Single-step Diffusion-based Video Coding with Semantic-Temporal Guidance
Naifu Xue, Zhaoyang Jia, Jiahao Li, Bin Li, Zihan Zheng, Yuan Zhang, Yan Lu
TL;DR
The paper tackles the challenge of delivering perceptually convincing video reconstructions at ultra-low bitrates by introducing S2VC, a single-step diffusion-based video codec within a conditional coding framework. It innovates with Contextual Semantic Guidance to provide frame-adaptive, stable semantic conditioning derived from buffered features, and Temporal Consistency Guidance to enforce cross-frame coherence via multi-scale diffusion blocks and cascade training. Empirical results show S2VC achieving state-of-the-art perceptual quality and substantial bitrate savings (average 52.73% in DISTS) across benchmark datasets, with strong performance on motion-aware and realism-oriented metrics. The approach demonstrates the viability of single-step diffusion for practical, high-quality video compression while highlighting avenues for expanding the effective bitrate range.
Abstract
While traditional and neural video codecs (NVCs) have achieved remarkable rate-distortion performance, improving perceptual quality at low bitrates remains challenging. Some NVCs incorporate perceptual or adversarial objectives but still suffer from artifacts due to limited generation capacity, whereas others leverage pretrained diffusion models to improve quality at the cost of heavy sampling complexity.

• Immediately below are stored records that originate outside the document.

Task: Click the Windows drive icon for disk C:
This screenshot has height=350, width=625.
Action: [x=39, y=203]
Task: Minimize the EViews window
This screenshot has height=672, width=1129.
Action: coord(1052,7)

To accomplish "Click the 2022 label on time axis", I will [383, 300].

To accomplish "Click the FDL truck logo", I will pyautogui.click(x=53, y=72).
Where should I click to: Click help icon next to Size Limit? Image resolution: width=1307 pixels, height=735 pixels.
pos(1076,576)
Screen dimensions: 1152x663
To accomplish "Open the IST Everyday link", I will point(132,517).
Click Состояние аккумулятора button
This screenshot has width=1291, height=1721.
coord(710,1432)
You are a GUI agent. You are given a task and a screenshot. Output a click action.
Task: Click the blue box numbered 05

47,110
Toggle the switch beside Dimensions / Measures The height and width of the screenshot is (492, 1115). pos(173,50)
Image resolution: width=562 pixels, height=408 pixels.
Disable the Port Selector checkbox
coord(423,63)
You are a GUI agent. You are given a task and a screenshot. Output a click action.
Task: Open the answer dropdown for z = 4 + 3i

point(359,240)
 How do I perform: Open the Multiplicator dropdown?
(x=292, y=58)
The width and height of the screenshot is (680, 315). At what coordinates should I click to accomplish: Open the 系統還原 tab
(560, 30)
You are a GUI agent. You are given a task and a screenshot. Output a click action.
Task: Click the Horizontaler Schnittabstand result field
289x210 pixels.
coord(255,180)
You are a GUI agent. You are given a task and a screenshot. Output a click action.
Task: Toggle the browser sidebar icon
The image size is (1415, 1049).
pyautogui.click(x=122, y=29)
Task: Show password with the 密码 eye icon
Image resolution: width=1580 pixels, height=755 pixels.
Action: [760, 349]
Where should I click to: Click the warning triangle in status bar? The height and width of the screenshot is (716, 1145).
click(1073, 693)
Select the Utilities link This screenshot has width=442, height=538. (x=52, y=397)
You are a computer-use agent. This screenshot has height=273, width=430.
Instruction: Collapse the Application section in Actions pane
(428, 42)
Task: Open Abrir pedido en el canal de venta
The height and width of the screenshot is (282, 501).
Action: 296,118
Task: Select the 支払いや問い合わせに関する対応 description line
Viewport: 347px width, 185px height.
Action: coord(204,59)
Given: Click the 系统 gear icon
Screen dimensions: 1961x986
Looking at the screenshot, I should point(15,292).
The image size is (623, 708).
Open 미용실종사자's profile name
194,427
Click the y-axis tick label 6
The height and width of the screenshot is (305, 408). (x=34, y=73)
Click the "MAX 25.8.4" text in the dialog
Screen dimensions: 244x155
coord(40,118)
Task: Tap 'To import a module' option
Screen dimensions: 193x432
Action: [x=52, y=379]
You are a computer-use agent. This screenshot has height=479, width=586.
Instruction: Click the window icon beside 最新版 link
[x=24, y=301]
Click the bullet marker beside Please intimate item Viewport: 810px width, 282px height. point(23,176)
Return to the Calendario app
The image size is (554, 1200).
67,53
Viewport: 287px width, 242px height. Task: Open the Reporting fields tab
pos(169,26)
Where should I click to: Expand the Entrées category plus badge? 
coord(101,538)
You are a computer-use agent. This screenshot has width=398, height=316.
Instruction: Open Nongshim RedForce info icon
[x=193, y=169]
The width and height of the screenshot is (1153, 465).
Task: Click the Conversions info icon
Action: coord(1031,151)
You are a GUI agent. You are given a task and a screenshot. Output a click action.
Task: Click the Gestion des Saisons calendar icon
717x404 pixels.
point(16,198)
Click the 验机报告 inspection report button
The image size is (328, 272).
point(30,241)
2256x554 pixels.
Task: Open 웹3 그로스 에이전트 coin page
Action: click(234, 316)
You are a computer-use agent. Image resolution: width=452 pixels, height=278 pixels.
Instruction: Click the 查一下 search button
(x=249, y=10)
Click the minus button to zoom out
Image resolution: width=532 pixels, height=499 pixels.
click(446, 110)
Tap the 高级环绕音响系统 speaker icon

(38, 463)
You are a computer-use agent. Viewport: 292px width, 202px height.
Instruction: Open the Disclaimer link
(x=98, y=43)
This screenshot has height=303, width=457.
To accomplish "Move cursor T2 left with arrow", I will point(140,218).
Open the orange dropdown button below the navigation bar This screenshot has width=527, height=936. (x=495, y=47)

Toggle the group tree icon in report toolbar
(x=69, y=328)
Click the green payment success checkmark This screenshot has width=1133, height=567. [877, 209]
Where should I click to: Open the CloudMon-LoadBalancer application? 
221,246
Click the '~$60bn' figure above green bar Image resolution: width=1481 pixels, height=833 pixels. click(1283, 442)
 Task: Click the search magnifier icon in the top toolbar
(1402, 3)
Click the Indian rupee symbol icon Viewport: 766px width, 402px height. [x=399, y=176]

To overcome these challenges, we propose S2VC, a Single-Step diffusion based Video Codec that integrates a conditional coding framework with an efficient single-step diffusion generator, enabling realistic reconstruction at low bitrates with reduced sampling cost. Recognizing the importance of semantic conditioning in single-step diffusion, we introduce Contextual Semantic Guidance to extract frame-adaptive semantics from buffered features. It replaces text captions with efficient, fine-grained conditioning, thereby improving generation realism. In addition, Temporal Consistency Guidance is incorporated into the diffusion U-Net to enforce temporal coherence across frames and ensure stable generation. Extensive experiments show that S2VC delivers state-of-the-art perceptual quality with an average 52.73% bitrate saving over prior perceptual methods, underscoring the promise of single-step diffusion for efficient, high-quality video compression.